Course Meeting Times
Lectures: 2 sessions / week, 1.5 hours / session
Prerequisite
A semester course in statistics such as Statistics for Applications (18.443) or Statistical Inference (the former 18.441)
Overview
This graduate-level course focuses on one-dimensional nonparametric statistics developed mainly from around 1945 and deals with order statistics and ranks, allowing very general distributions. For multidimensional nonparametric statistics, an early approach was to choose a fixed coordinate system and work with order statistics and ranks in each coordinate. A more modern method, to be followed in this course, is to look for rotationally or affine invariant procedures. These can be based on empirical processes as in computer learning theory. Robustness, which developed mainly from around 1964, provides methods that are resistant to errors or outliers in the data, which can be arbitrarily large. Nonparametric methods tend to be robust.
Textbook
A text for roughly half the course will be:
Randles, R. H., and D. A. Wolfe. Introduction to the Theory of Nonparametric Statistics. Malabar, FL: Krieger, 1991. ISBN: 0894645439.
(This book is currently out of print, but used copies may be available.)
For one or two lectures, we will use Section 2 of Chapter V, "Uniform and exponential spacings," of the following book:
Devroye, L. Non-Uniform Random Variate Generation. New York, NY: Springer-Verlag, 1986. ISBN: 3540406522.
(This book is also out of print, but the author made it available on the web.)
Near the end of the course, several lectures are based on the first twenty pages of the tutorial found in the following article:
Burges, C.J.C. "A tutorial on support vector machines for pattern recognition." Data Mining and Knowledge Discovery 2. Boston, MA: Kluwer Academic Publishers, 1998. pp. 121-167.
The above article also provides the material that problem set 8 is based on.
There will be supplementary handouts on several topics in the course, specifically on robustness and on multidimensional nonparametrics.
Grading
Grades will be determined by a weighted average of problem sets, the first exam, and the second exam. The second exam can be replaced by a term paper.

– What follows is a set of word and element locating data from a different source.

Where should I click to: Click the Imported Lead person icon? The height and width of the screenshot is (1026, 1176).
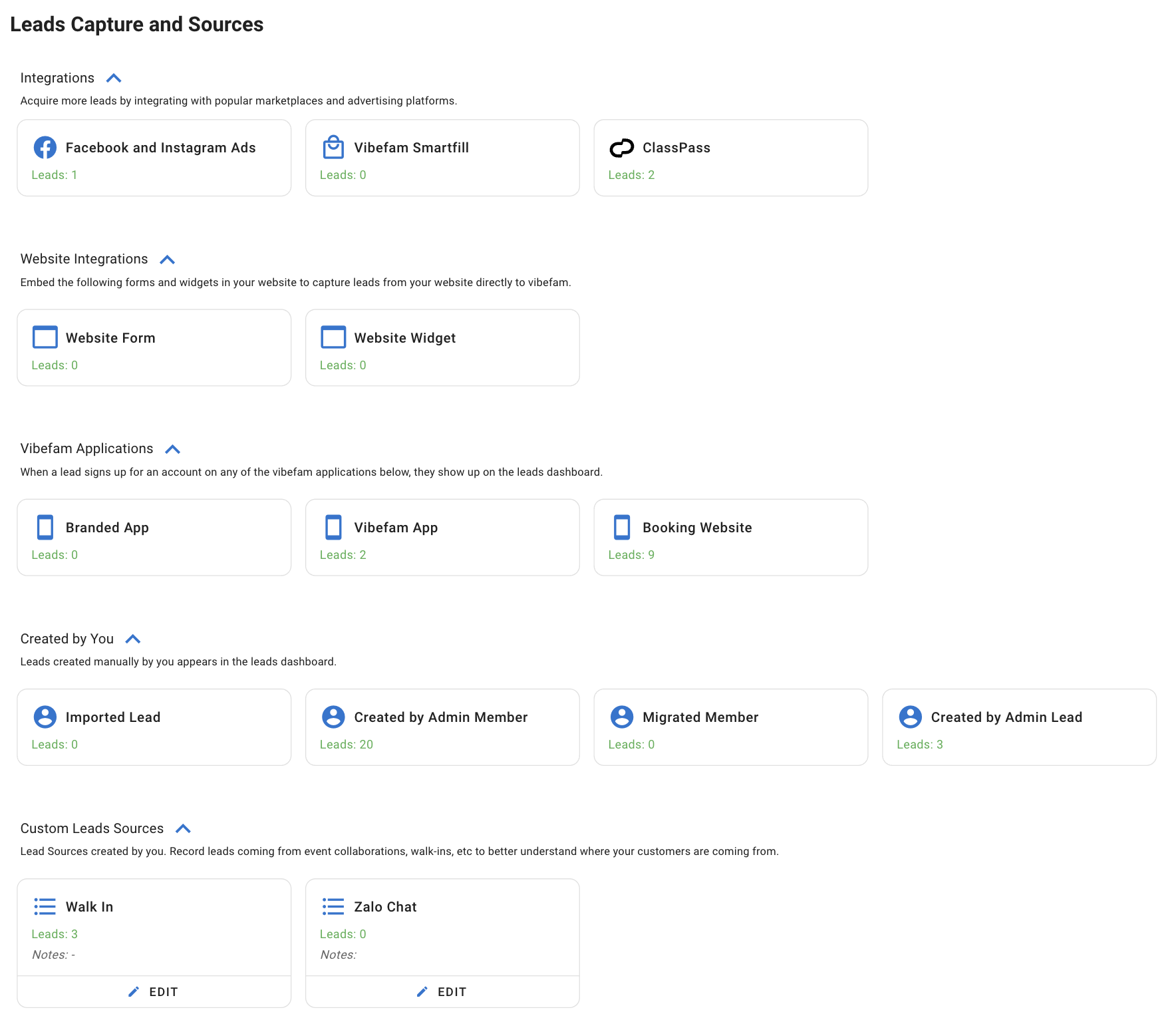coord(45,717)

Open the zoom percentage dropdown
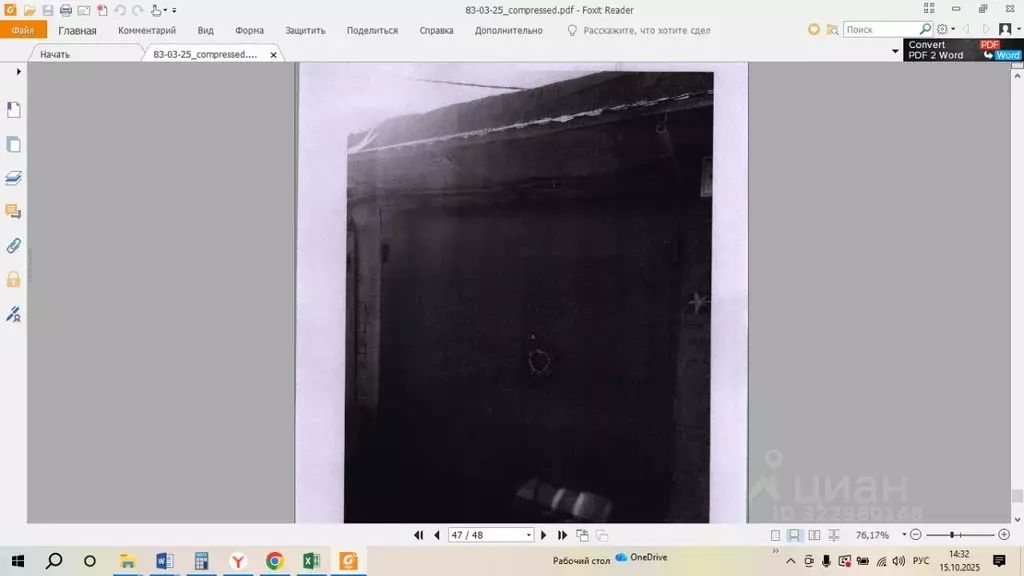pyautogui.click(x=902, y=535)
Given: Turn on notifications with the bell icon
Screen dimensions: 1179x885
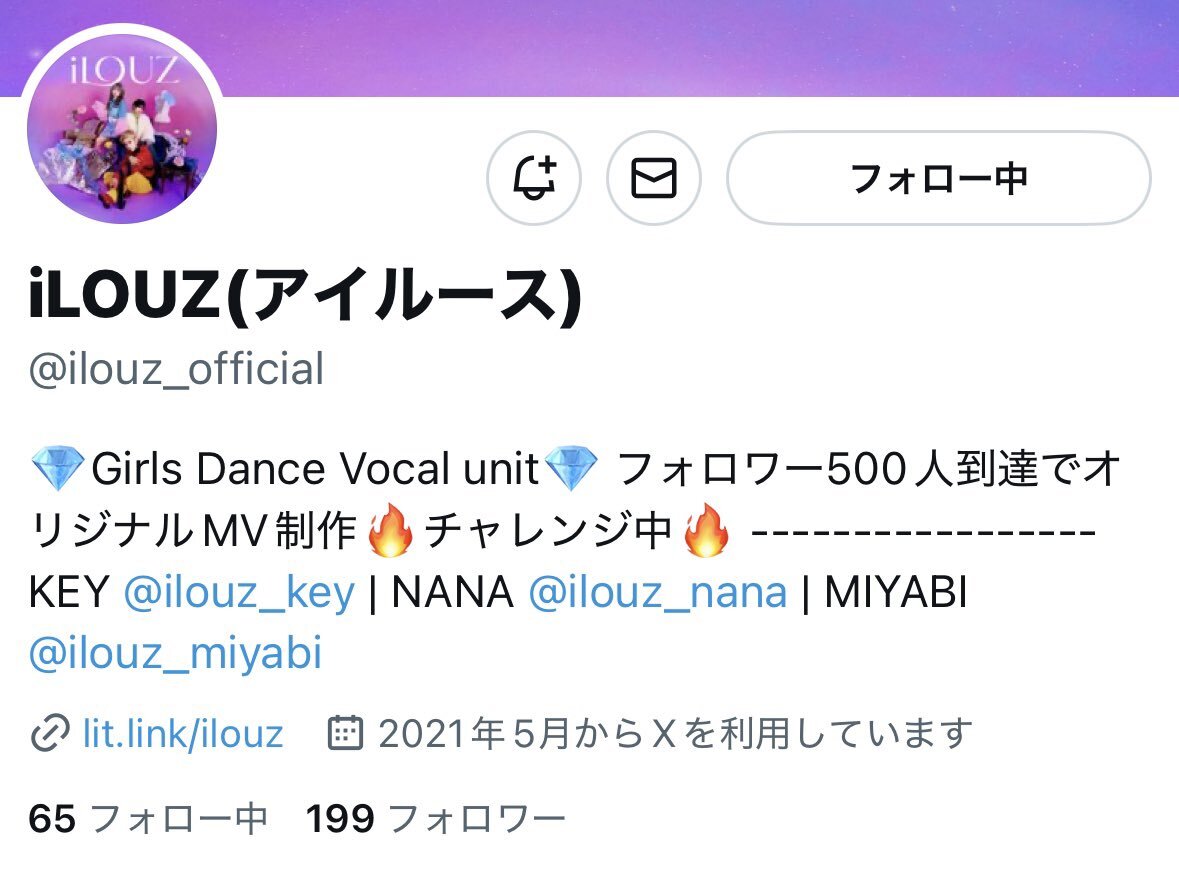Looking at the screenshot, I should click(x=534, y=178).
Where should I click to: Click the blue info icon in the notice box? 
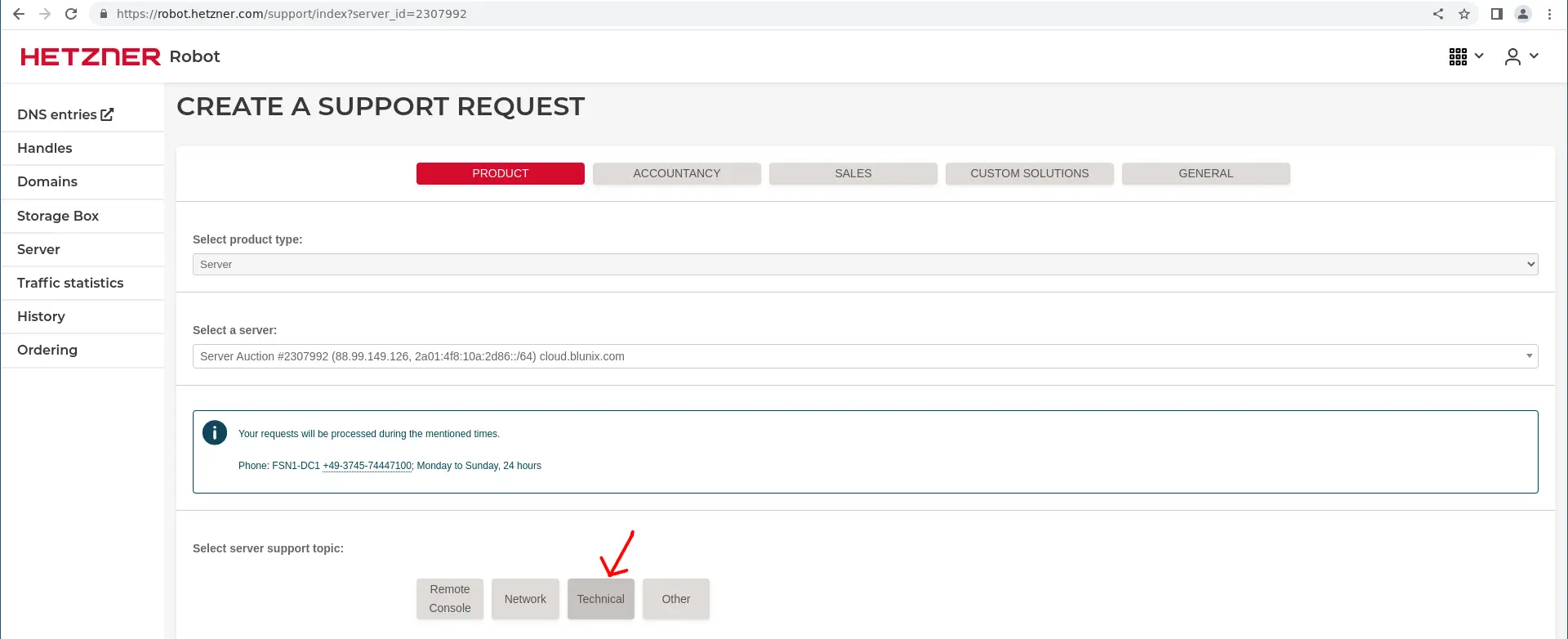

ACTIVITIES | PERCENTAGES |
---|---|
Problem Sets | 33.3% |
First Exam | 33.3% |
Second Exam OR Term Paper | 33.3% |
Assignments
There will be problem sets a little less than weekly. There will not be a final exam. The number (2 or 3) and scheduling of exams during the term will be decided by vote of students. Students who do well in the first two-thirds of the course will have the option of writing an expository paper on a topic relating to the course instead of taking the last exam.